Referring an Application to a Full Court

Research Affiliates applied to the court for a direction that its application for leave to appeal be referred to a Full Court.  The Commissioner of Patents consented to the order being made.

Nonetheless, Justice Flick considered it ‘prudent’ to provide brief reasons for giving the requested order.  In summary, he considered (at [20]) that the application should be referred to a Full Court in view of:
  1. the ‘obvious convenience’ to the parties in advancing their competing arguments once rather than twice;
  2. the fact that the arguments to be advanced in seeking leave to appeal would be much the same as those to be advanced on the hearing of any appeal, and could be completed within a single day;
  3. the fact that the questions to be resolved on appeal require reference only to RA’s patent specifications and would be confined to the issue of whether the specifications satisfy the statutory requirement for the claims to define a ‘manner of manufacture’; and
  4. the significance of the questions to be resolved extending beyond the private interests of the parties, and bearing on the public interest in clarifying the scope of patent-eligible subject matter under the ‘manner of manufacture’ test.
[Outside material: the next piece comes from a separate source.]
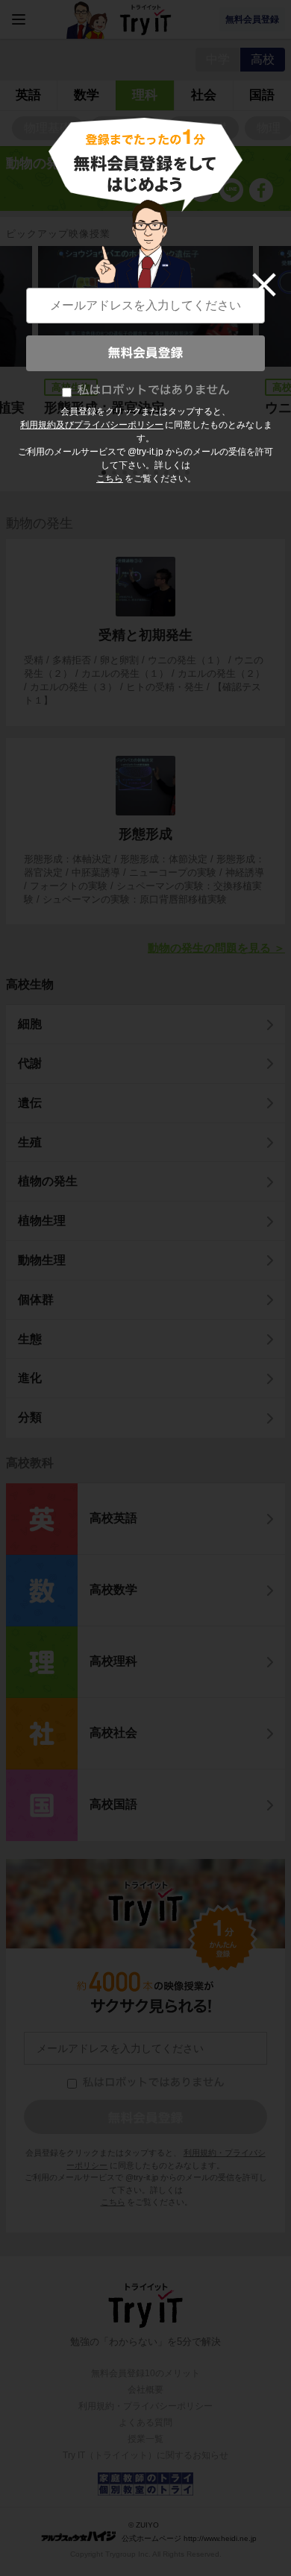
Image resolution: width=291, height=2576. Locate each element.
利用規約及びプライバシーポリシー (91, 425)
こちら (109, 478)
The Grant of Leave to Appeal

Although Justice Flick was not required to decide whether leave to appeal should be granted – this now being a matter for a Full Court – he nonetheless discussed some of the principles involved.
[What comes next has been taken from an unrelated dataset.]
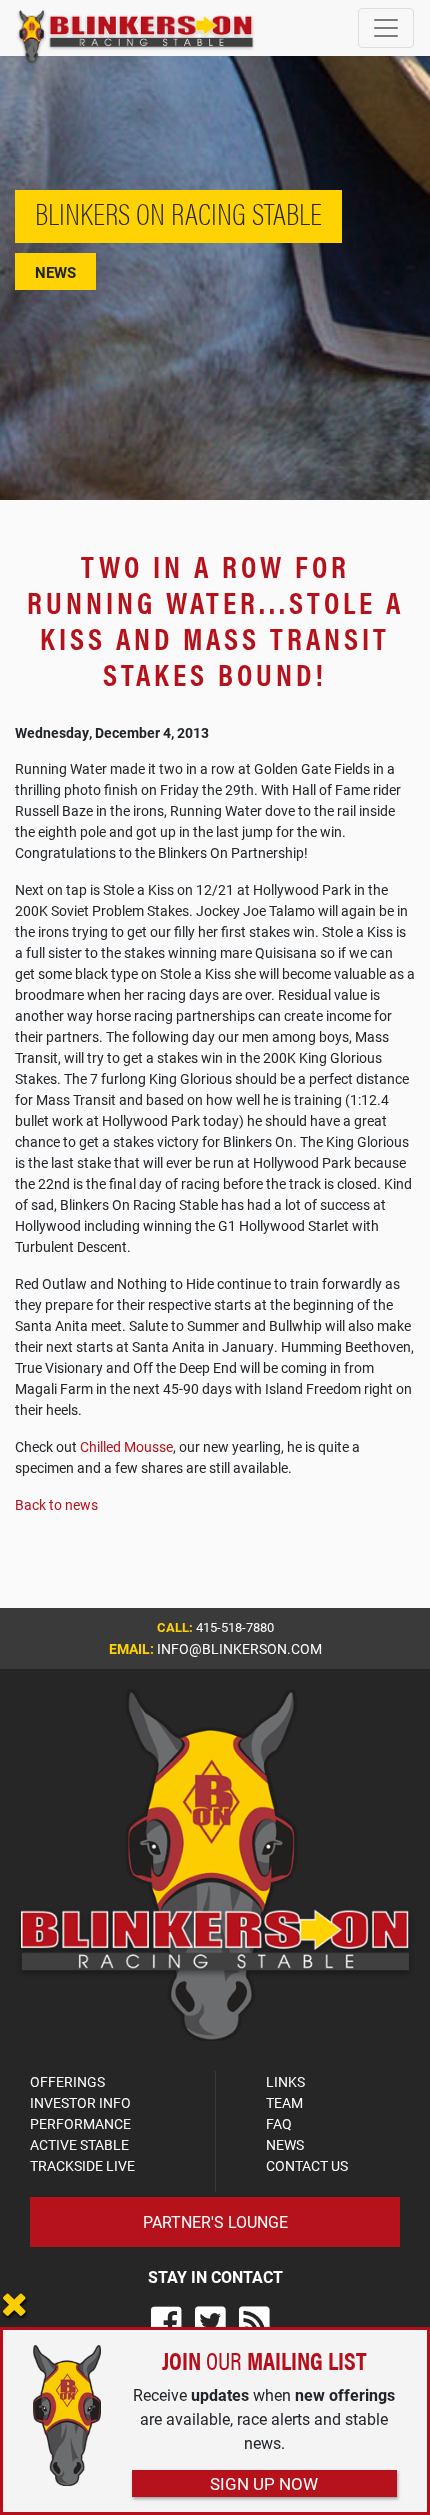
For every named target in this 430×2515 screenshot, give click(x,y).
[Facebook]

The broad general principles to be considered in exercising the discretion to grant or refuse leave to appeal are summarised (at [8]) as:
  1. whether in all the circumstances the judgment of the primary judge is attended by sufficient doubt to warrant it being reconsidered by the Full Court; and
  2. whether substantial injustice would result if leave were refused supposing the decision would be wrong.
The application of the second of these principles, in particular, might result in different outcomes depending upon the nature of the proceedings originating in the Patent Office.

For example, if an unsuccessful opponent appeals a Patent Office decision, and is again unsuccessful before a single judge of the Federal Court, no great injustice is likely to result if leave to appeal to a Full Court is refused.  The opponent has already tried and lost twice.  The consequence of refusing leave to appeal is that a patent will be granted.  The opponent retains the right to challenge the patent again, after grant, by way of an application to the court for revocation under section 138 of the Patents Act (see Pfizer Corporation v Commissioner of Patents [2006] FCAFC 190 at [8]).

However, in a case in which an opponent has been successful, a court ‘should be slow to shut out an applicant for a patent … who has had only one judicial consideration of entitlement to a grant’ (Pfizer at [9]), for once the application has been finally refused, there is no mechanism to restore the applicant’s rights in case of error.

RA’s position is very much analogous to that of the patent applicant who has lost an opposition on appeal to the Federal Court.  Once all of its avenues of appeal are exhausted, RA’s opportunity to secure patent protection for its invention will be lost forever.


While RA has not yet been granted leave to appeal to a Full Court, it has now been guaranteed its day in front of a Full Bench.

The likelihood is that both RA and the Commissioner of Patents will be permitted to present their full arguments before the appeals court, and that a single judgment will subsequently issue which will grant the application for leave, and decide the substantive question of whether to uphold, or overturn, the decision of Justice Emmett at first instance.

A date for the hearing should be set shortly.